Low Fuel and High Drama at Singapore Qualifying

Max Verstappen will line up eighth on the grid in Singapore. | Image by Mark Thompson, Getty Images

What began as a wet day of qualifying at Marina Bay finished dry — a portend of a night reigning Drivers Champion Max Verstappen would rather forget.

Due to wet conditions on the track in Singapore, every driver left the paddock for the first round of qualifying on the intermediate tire. As its name implies, it is designed for grip between the dry surface tire selections and the full wet tire typically used during active rainfall.

The drivers gingerly made their way around the track during the first round, feeling out the turns for grip and devising a plan of attack for the duration.

After logging a lap only good enough for 13th fastest on his first attempt, Verstappen quickly took control and put his Red Bull into first for the session. He was followed by Mercedes’ Lewis Hamilton and Ferrari’s Charles Leclerc.

The final seconds of the first session featured an exciting game of leapfrogs. The bottom five drivers in danger of being eliminated started putting in their best laps, jumping up the order, and sending other drivers tumbling down towards the bottom.

AlphaTauri drivers, Pierre Gasley and Yuki Tsunoda, and Haas drivers, Kevin Magnussen and Mick Schumacher, staved off elimination and charged into the second session. Daniel Ricciardo of McLaren was one of the once-safe drivers who found themselves eliminated after the late flurry, continuing his abysmal performance in qualifying throughout 2023.

The second session looked much like the first, with the field still taking the track with intermediate tires.
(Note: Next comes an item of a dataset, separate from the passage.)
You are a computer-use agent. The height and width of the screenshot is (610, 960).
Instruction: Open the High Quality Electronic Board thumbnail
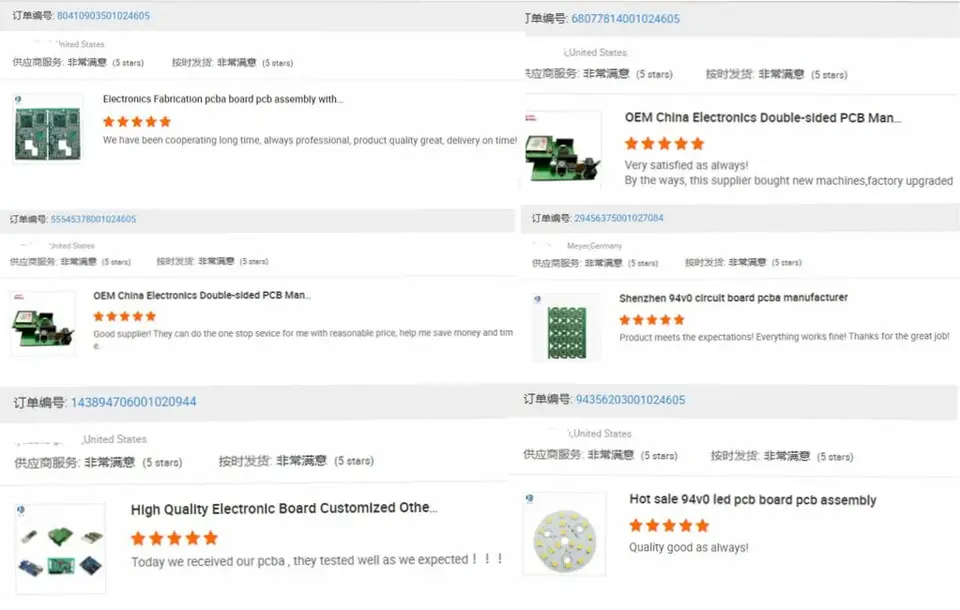pos(61,549)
Although there was no active rainfall, the race at night and the high humidity of the bay caused the wet conditions to persist.

Leclerc finished the session first, followed by Hamilton and Verstappen — all putting in a 1:52 lap and coming within four-tenths of a second.
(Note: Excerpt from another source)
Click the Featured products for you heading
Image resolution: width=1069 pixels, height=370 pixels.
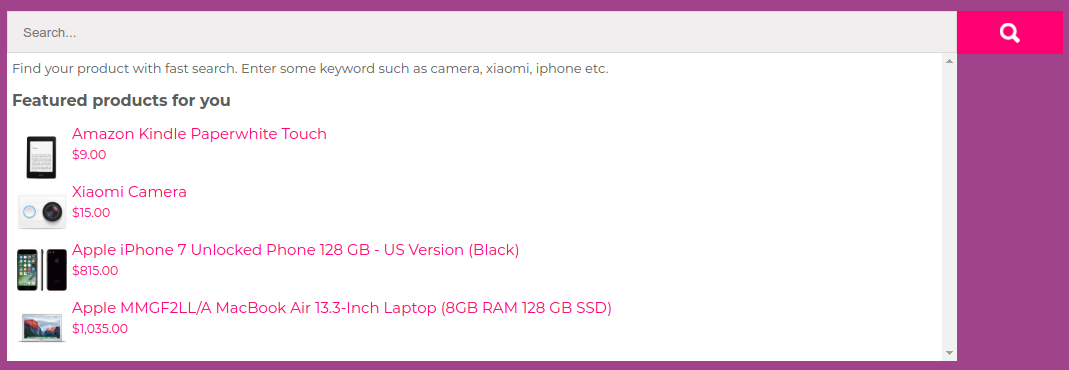pos(121,101)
The big surprise, however, was the terrible performance of Mercedes’ George Russell, who struggled in both sessions to maximize the car’s performance in the same way we saw with Hamilton. Russell’s qualifying came to a surprising end when he failed to advance by just six-thousandths of a second to Magnussen.

Teams largely took the gamble to put their drivers who advanced to the third session of qualifying on dry tires, as only a handful of turns remained wet after the second session.

While this decision would prove to be correct, the turns that were still wet were challenging for drivers to manage on the dry tire.

Hamilton jumped out to an early lead, putting his car into first in the third session and with it provisional pole for Sunday’s race. However, Leclerc responded with a blistering lap and retook the top spot, followed by Verstappen’s Red Bull teammate Sergio Perez who put his car into second, splitting Leclerc and Hamilton.

Even with several struggles with the dry tire in the wet turns, Verstappen was still threatening to take pole position. With time running out, he put it all together for his best lap of the session, registering two purple sectors, which means he was the fastest driver on the track in each.

However, Red Bull ordered him to abort the attempt due to concerns that he would not meet the minimum fuel requirements after qualifying. If drivers do not maintain at least one liter of fuel after qualifying, they could be severely penalized and start from the back on race day.

While the top three remained the same, Verstappen fell down the order as driver after driver put in their best laps of the session. Verstappen will start from the 8th position in tomorrow’s race.